Report every line in the rows below that contains the word "screenshot".
******
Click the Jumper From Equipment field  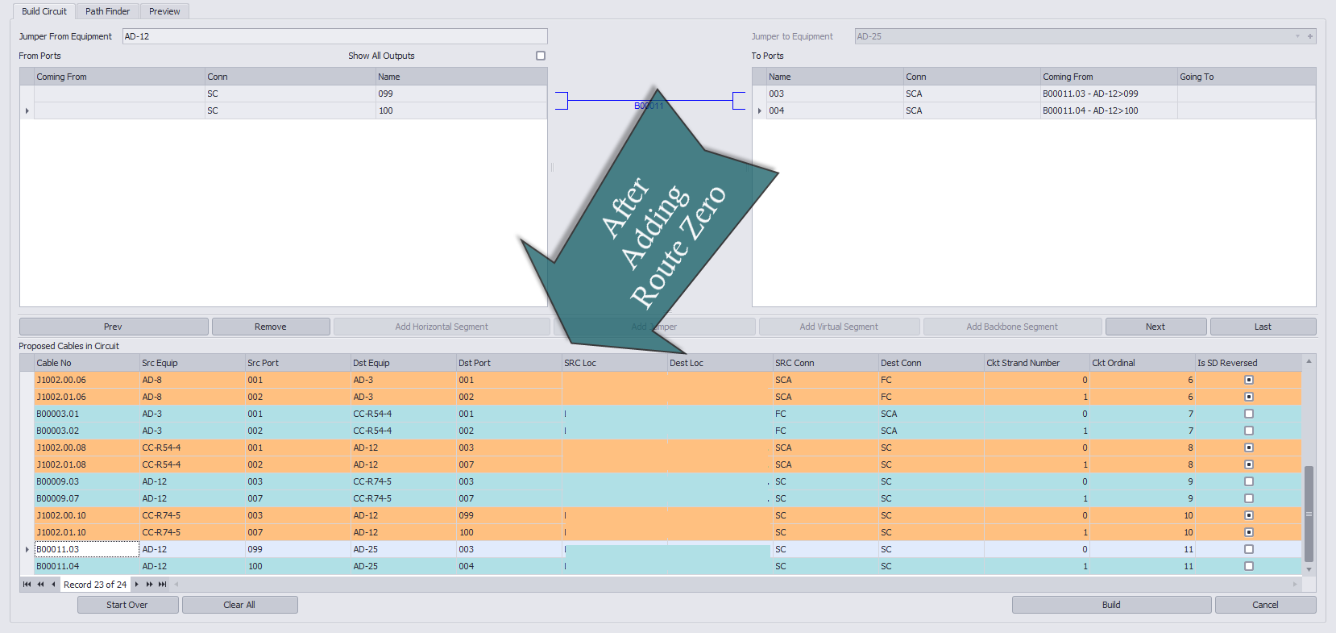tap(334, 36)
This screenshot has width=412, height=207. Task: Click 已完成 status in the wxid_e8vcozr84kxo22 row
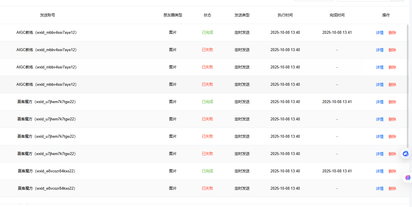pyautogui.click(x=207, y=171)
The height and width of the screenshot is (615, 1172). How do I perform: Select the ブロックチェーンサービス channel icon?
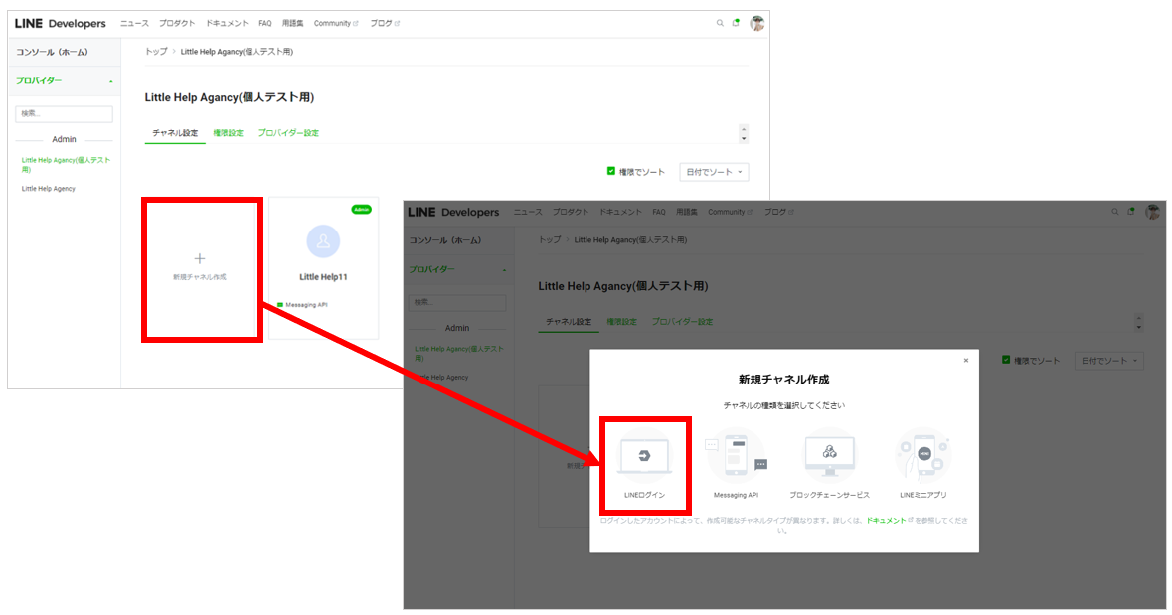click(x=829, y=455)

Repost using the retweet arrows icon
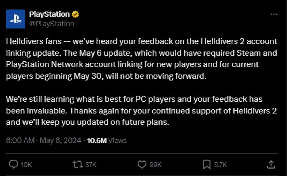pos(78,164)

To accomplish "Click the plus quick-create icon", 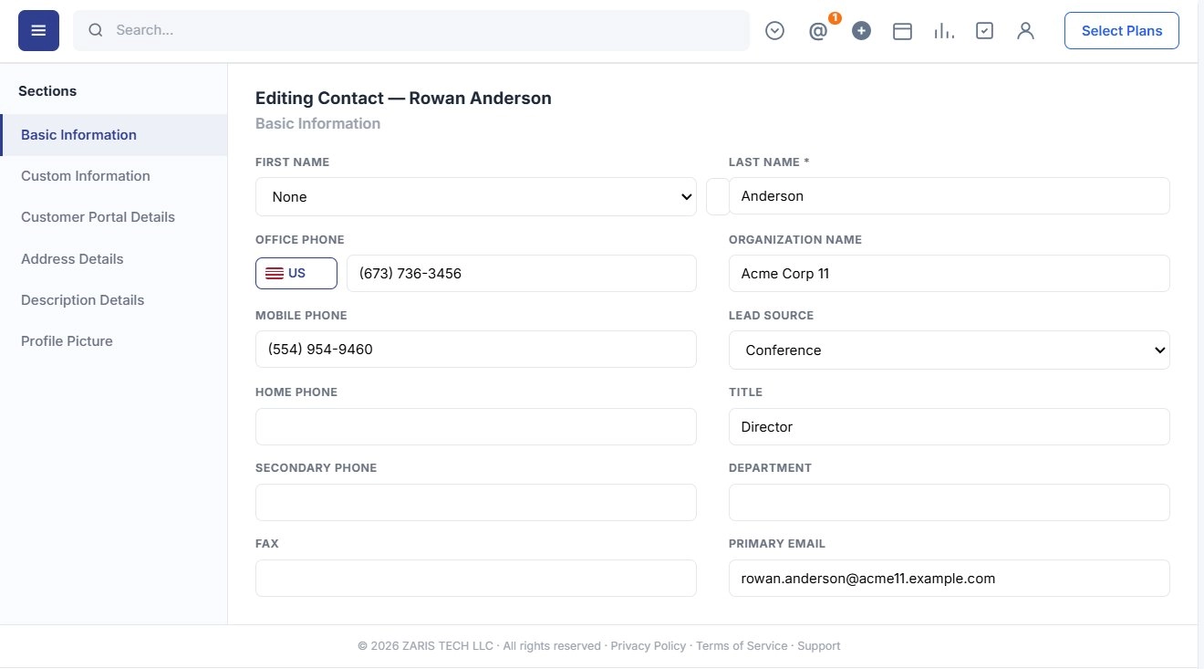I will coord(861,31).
******
▸ Completed exercise
This screenshot has width=412, height=207. Task: Click 已完成 status in the wxid_e8vcozr84kxo22 row
The height and width of the screenshot is (615, 1172). How do I perform: Select the ブロックチェーンサービス channel icon?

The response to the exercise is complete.